- **Task material**
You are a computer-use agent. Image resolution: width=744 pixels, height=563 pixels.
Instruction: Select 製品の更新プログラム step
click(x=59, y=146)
* * *
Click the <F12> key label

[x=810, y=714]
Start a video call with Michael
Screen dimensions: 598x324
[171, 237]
--
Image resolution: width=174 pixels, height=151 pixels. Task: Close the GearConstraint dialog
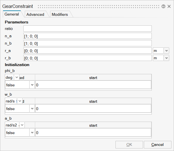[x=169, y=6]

- **Exercise brief**
Please rewrite the entries as a two-column CSV with the headers instruction and response. Begin at the line that has "You are a computer-use" and stop after the line that has "click(x=59, y=146)". Give one row per entry, with its text and its answer each in a single quoted field and line breaks replaced by spaces.

- **Correct response**
instruction,response
"You are a computer-use agent. Image resolution: width=744 pixels, height=563 pixels. Instruction: Select 製品の更新プログラム step","click(x=59, y=146)"